A cure for storage hardware dependence

05.12.2005

Focusing on the changes is a proven methodology today, used in display and presentation algorithms like Flash and AJAX. By sending only the parts of the display that change, we can save huge amounts of communications bandwidth and push system bottlenecks back into the storage quagmire.

A promising theoretical fix to the hardware-based economics of storage is autosophy (www.autosophy.com), invented and marketed by a small San Francisco-based research firm of the same name. The word autosophy comes from the Greek words auto (self) and sophia (knowledge or wisdom), and its inventors call it the new science of "self-assembling structures."

Autosophy is based on algorithms that selectively acquire knowledge from information and data in random environments. This acquired knowledge grows complex data constructs without human intervention. Examples of self-assembling structures in nature include trees, crystals and even complex societies like beehives and ant colonies.

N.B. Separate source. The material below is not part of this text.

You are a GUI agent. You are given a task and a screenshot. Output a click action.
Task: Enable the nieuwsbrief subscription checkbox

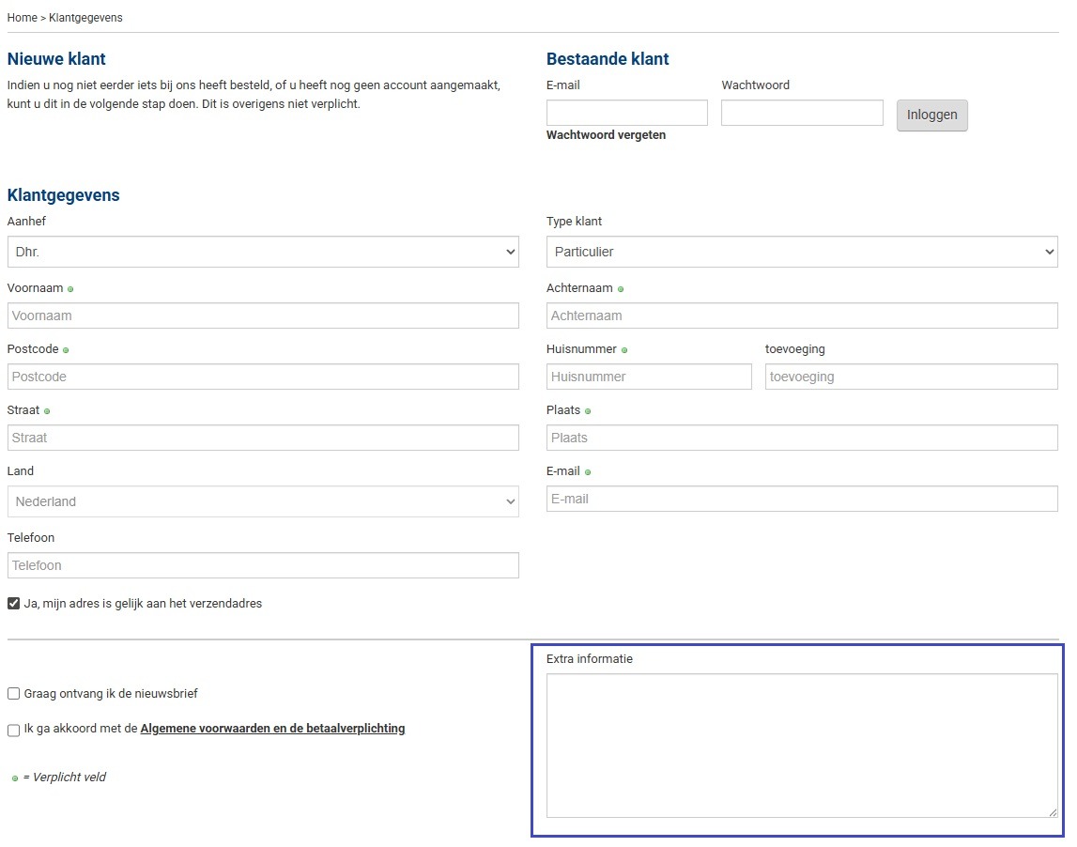click(14, 694)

Here's how autosophy is going to cure our storage addiction. It starts with the concept of an "engram" - a unit of knowledge. Knowledge can be learned only once. You can't learn what you already know, and repeating what the receiver already knows adds no knowledge. Efficient communications send only engrams, telling receivers what they don't yet know and thus omitting all the background information already known or acquired. Focusing only on engrams obviously yields a huge economic benefit by eliminating all the transmission and storage of redundant information.

A second key to the autosophy concept is an address token called a tip. Unlike the monetary reward for good service, an autosophy tip is the address for an engram. In video communications and storage, each tip could represent that part of a frame that changed -- the engram of new information that moves the action in the video. The variability of an engram eliminates any relationship between information and data volume -- a tip can represent any amount of data, from a letter to an entire book or video.